Dabei lässt sich Lowe lange nicht in die Karten schauen, was genau sie hier denn eigentlich vorhat. Sicher, dass ihr filmisches Alter Ego schon mal über Leichen geht, das wird relativ schnell ersichtlich. Aber wozu und warum, das kristallisiert sich erst mit der Zeit heraus. Nicht, dass es wirklich eine große Rolle spielen würde. Ausgerechnet dann, wenn Prevenge sich dazu durchringt, eine tatsächliche Geschichte erzählen zu wollen, beginnt der Film zu schwächeln. Das liegt zum einen daran, dass der kuriose Anblick einer hochschwangeren Mörderbraut – so witzig er auch sein mag – doch nicht ganz ausreicht, um anderthalb Stunden zu füllen. Zum anderen sind aber auch ihr Hintergrund und ihre Motivation für die Taten wenig erwähnenswert.
Lustig mit ernsten Untertönen
Dafür ist der Weg dorthin in zweifacher Hinsicht spannend.
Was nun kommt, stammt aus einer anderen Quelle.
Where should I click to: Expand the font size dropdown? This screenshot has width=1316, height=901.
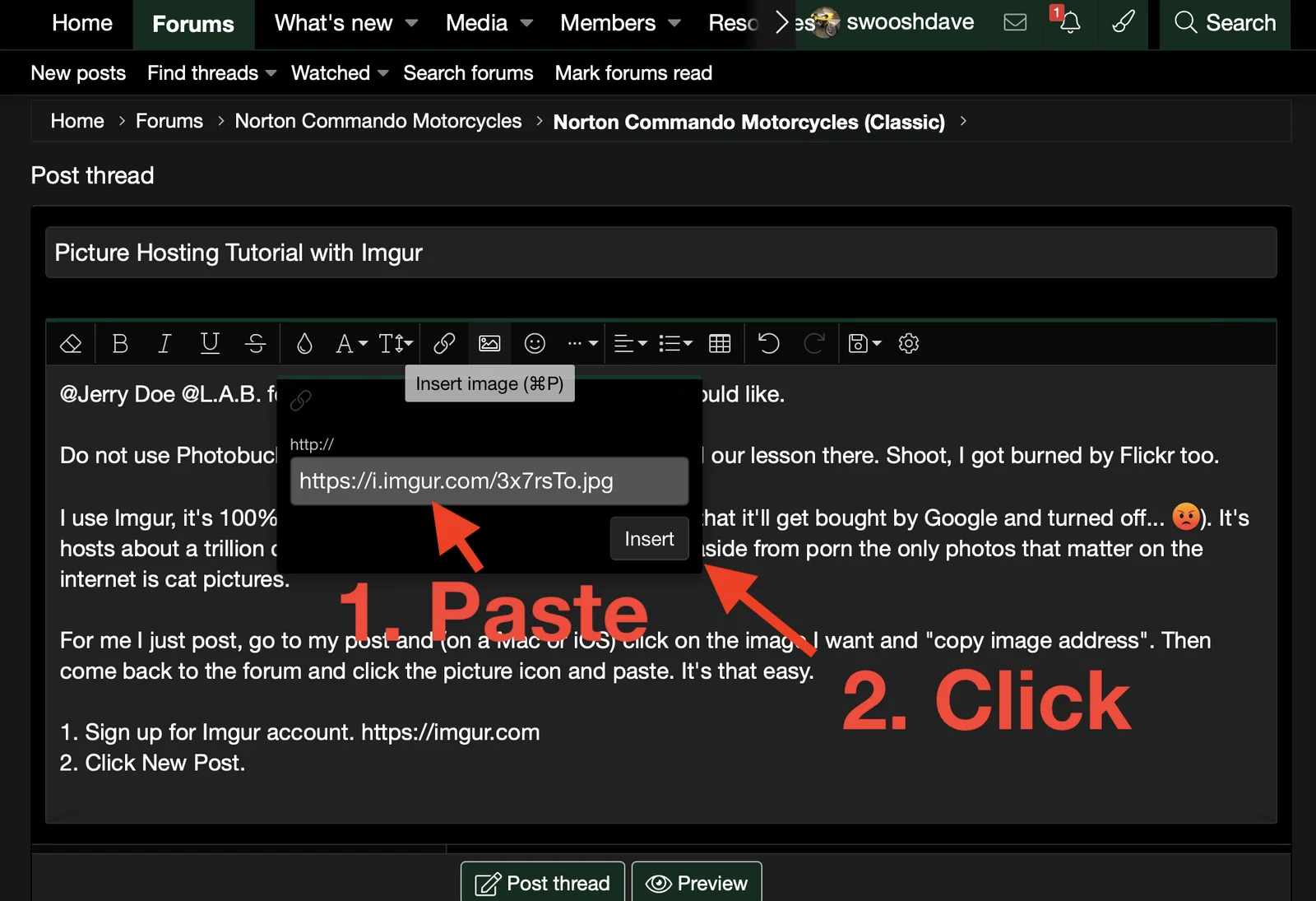[396, 343]
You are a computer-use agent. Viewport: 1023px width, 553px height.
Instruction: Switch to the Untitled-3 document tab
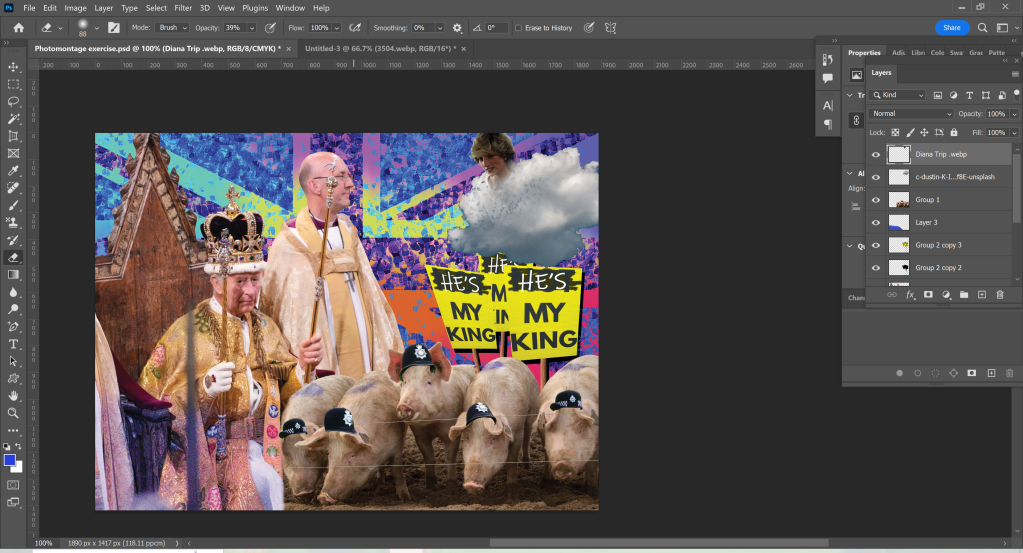tap(378, 48)
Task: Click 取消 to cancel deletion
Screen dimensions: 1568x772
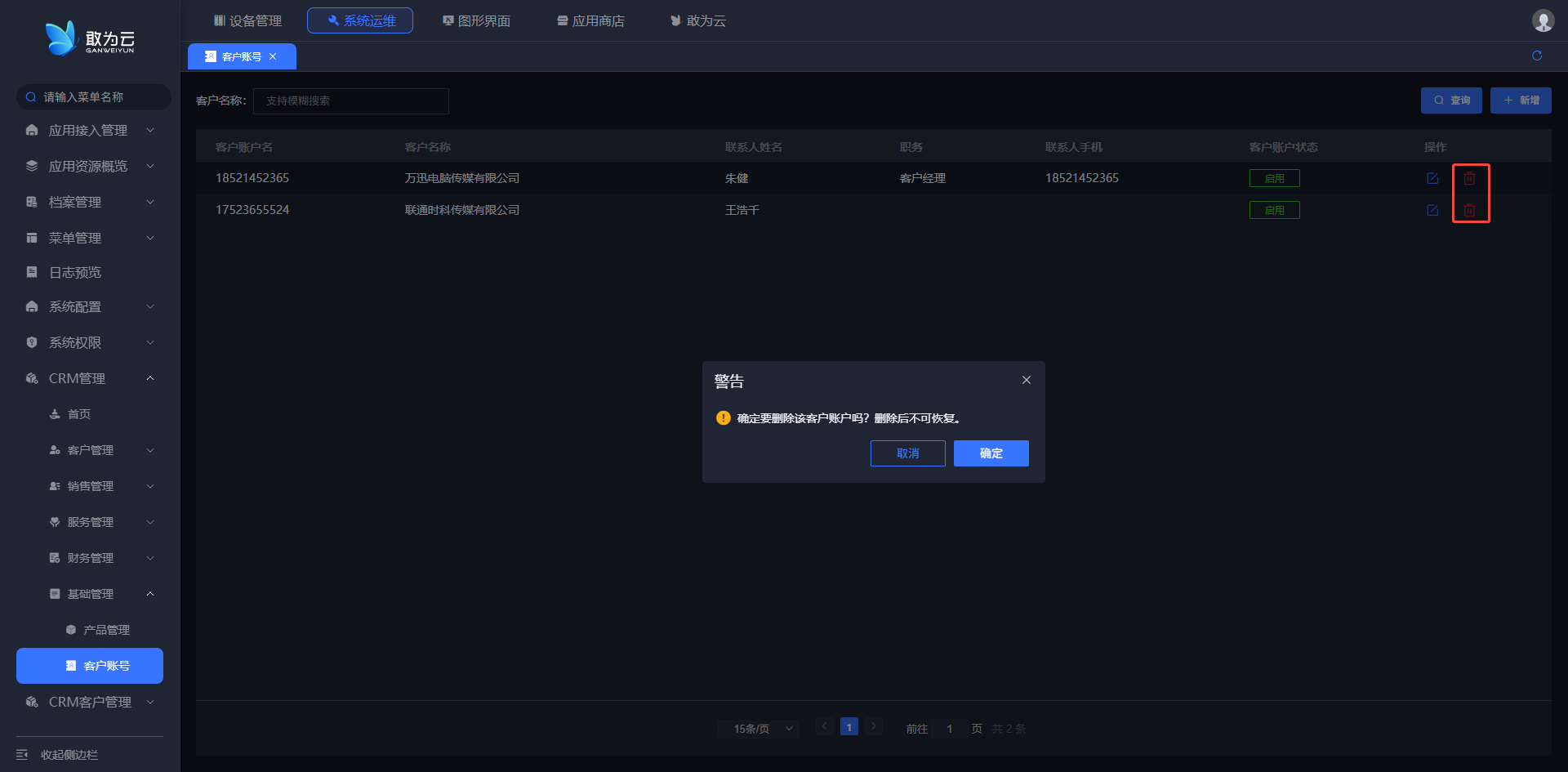Action: point(907,453)
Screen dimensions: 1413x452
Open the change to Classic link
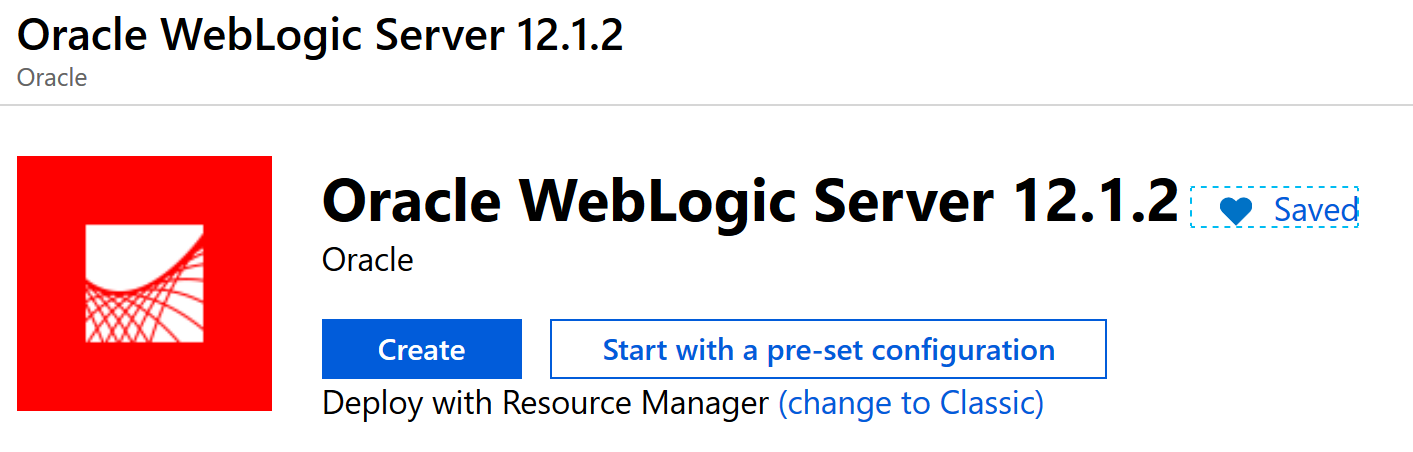coord(911,403)
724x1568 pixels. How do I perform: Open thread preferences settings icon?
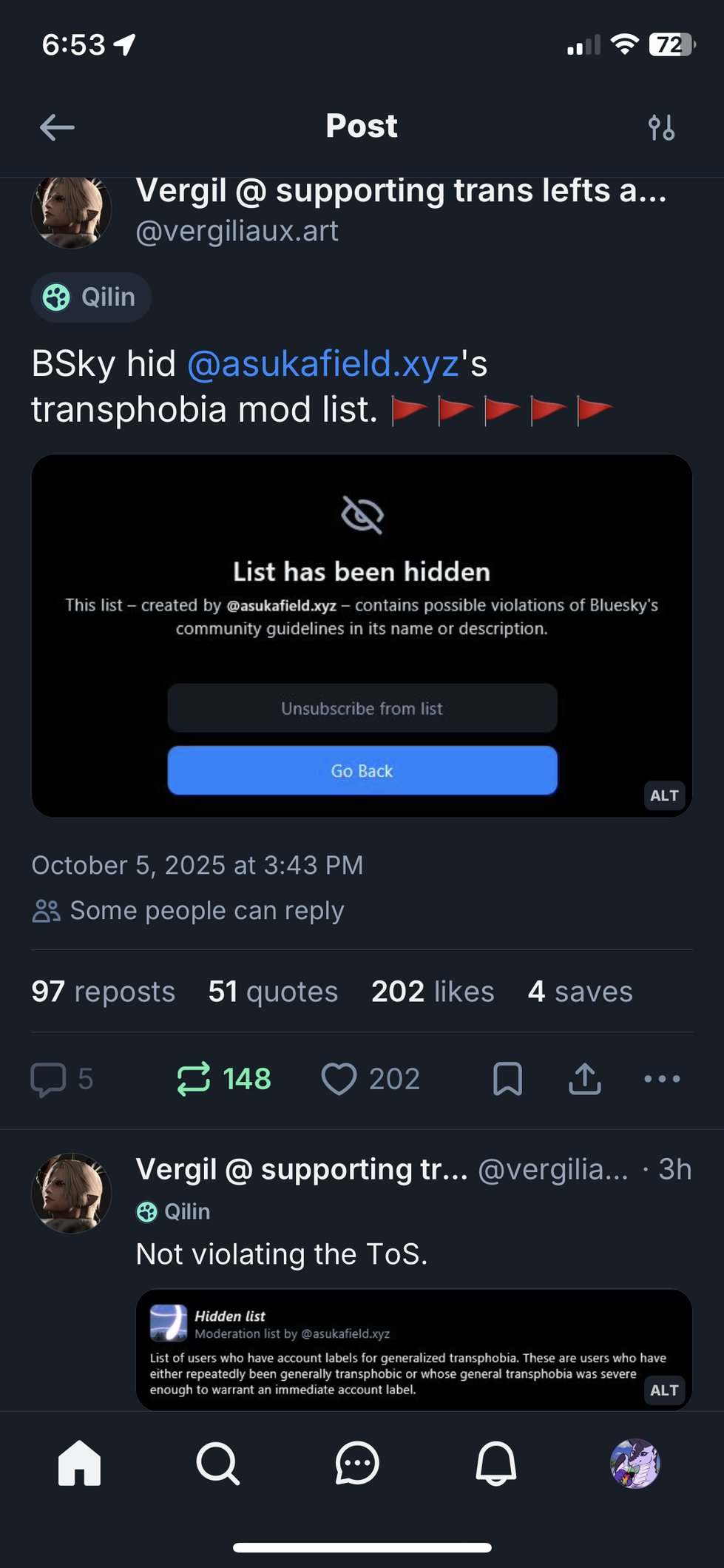click(661, 127)
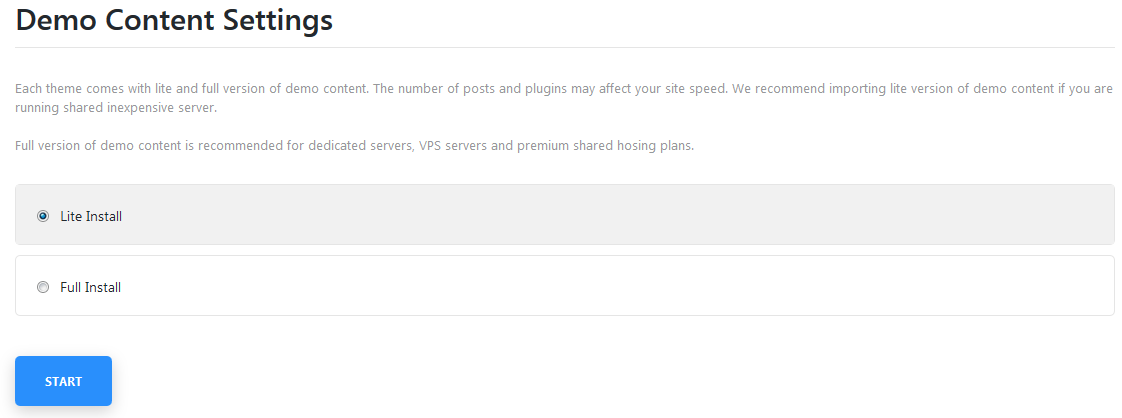Select the Lite Install radio button
Screen dimensions: 1122x418
tap(43, 215)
Der angesproche schwarze Humor beispielsweise, der gleichzeitig auch gern ins Absurde hinübergeht, bringt doch eine ganze Menge Lacher mit sich. Sofern man nicht allzu zart besaitet ist, natürlich, denn das wird hier schon mal ein wenig deftiger. Gleichzeitig ist der Film aber auch eine interessante Auseinandersetzung mit der Wahrnehmung von Frauen und Schwangerschaft. Eine der bittersten Begegnungen ist, wenn Ruth einer Erfolgsfrau gegenübersitzt, die sich jeden Erfolg mit dem Verzicht auf ihr Frausein erkauft hat. Und auch das Gefühl der Entfremdung und Fremdbestimmung, welche die Protagonistin hier plagen, haben bei aller Überspitzung durchaus ihren Ursprung in der Realität. Schade, dass hier nicht mehr draus gemacht wurde, dass die Schwangerschaft zum Ende hin sogar völlig unwichtig ist. Aber nicht jeder Film muss größere Ambitionen verfolgen, manchmal reicht es wie hier, für die Dauer eines Films einen Mordsspaß zu haben.